Tovah Lazaroff from the Jerusalem Post has written a summary of where things are with the barrier.  Although it’s presence has led to a marked reduction in terrorist attacks, not much progress has been made in completing the barrier over the last year, for a variety of reasons. 

Regarding the barrier itself, it’s worth reviewing an excellent article in the Australian from 2004 by Sydney University’s Leanne Piggott, in which she discusses the Court’s ruling, and also why it may have negative repercussions for other countries, including Australia, in dealing with terrorism.

 Leanne Piggott: Judges’ ruling rewrites UN Charter on self-defence.  July 12, 2004 – The Australian

“THE advisory opinion brought down by the International Court of Justice last Friday in relation to Israel’s separation barrier has implications far beyond the Israeli-Palestinian conflict. Buried deep in the text of its opinion is a bombshell that purports to radically rewrite the rules of international law governing the inherent right of states to defend themselves and their citizens.The ICJ recognises that this right is enshrined in Article 51 of the UN Charter. But the ICJ then says that this right is limited to self-defence in the case of armed attack “by one state against another state”. That limitation does not appear anywhere in the text of Article 51 itself. Article 51 recognises that states have an inherent right of self-defence “if an armed attack occurs”. It does not say that the armed attack must have been carried out by, or be attributable to, another state.  The distinction is critical in the on-going struggle against international terrorism. Although every act of terrorism necessarily originates in territory (or aboard a ship or aircraft) that is owned or occupied by a sovereign state, it does not follow that every such act of terrorism is supported by that state, and attributable to it in a legal sense.

The ICJ is now saying that if terrorists based in the territory of state A attack state B without the passive or active support of state A, state B may not have the right to defend itself from future attack by striking back at the terrorist base – despite Article 51. This is best illustrated by a concrete example.  Suppose a branch of al-Qa’ida establishes a mobile base on some remote islands in the Indonesian archipelago. Suppose also that the Indonesian government uses sincere efforts to put the base out of operation but is unable to do so. Suppose further that from that base a devastating terrorist attack is planned, financed and co-ordinated, then carried out on Australian soil, resulting in the deaths of hundreds of Australian civilians. 

 

 

   
 
 

 Suppose, finally, that the Indonesian government, for internal political reasons, refuses to give Australia or any other state or international organisation permission to send troops onto its territory to wipe out the base.  Would Australia, in those circumstances, be legally justified in attacking the base, relying on its inherent right of self-defence?

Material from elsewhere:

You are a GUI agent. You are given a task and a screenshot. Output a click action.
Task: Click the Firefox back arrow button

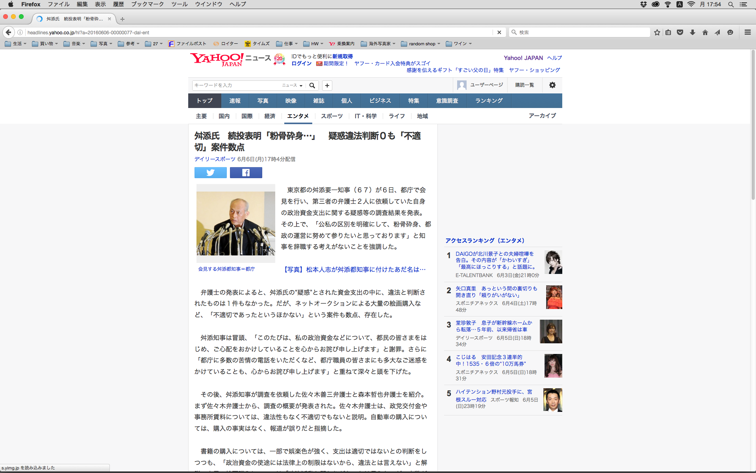[9, 32]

Until now, many lawyers would have answered yes. But according to the advisory opinion of the ICJ, the answer is no. Australia’s only legal recourse would be to refer the matter to the UN Security Council in the hope that that body would authorise the use of force under Chapter 7 of the UN Charter.  But that could be a slow process, fraught with political uncertainty. There is no guarantee that the Security Council would authorise the use of force. Even if a majority of Security Council members were prepared to give that authorisation, it could be vetoed by China, Russia or France, or (less likely) by the UK or the US. And even if the Security Council eventually decided to authorise the use of force, a further attack against Australia could be launched while it debated the issue and Australia would still legally be prohibited from striking at the base until the Security Council authorisation had been obtained.

Little wonder that several judges of the ICJ felt the need to publish separate opinions expressing disagreement with the ICJ’s pronouncements concerning a state’s exercise of its right of self-defence. Judge Pieter Kooijmans (Netherlands) observed that the ICJ had failed to note that the Security Council resolutions condemning international terrorism, on which Israel relied, do not refer to an armed attack “by another state” but to acts of “international” terrorism.

In his dissenting opinion, Judge Thomas Buergenthal (US) expressly affirmed that the right of self-defence is not restricted to responses to attacks by state actors but is also exercisable against armed attacks by non-state actors. Judge Rosalyn Higgins (UK) also stated that she does not share the majority’s views on self-defence.

In the long run, the ICJ’s pronouncements on a state’s right of self-defence will be of more lasting significance than its conclusions about Israel’s separation barrier. Many states are likely to reject the ICJ’s attempt to confine the right of self-defence to responses to armed attacks by state actors. The ICJ’s opinion not only departs from the text of Article 51 of the UN Charter, it also defies common sense.”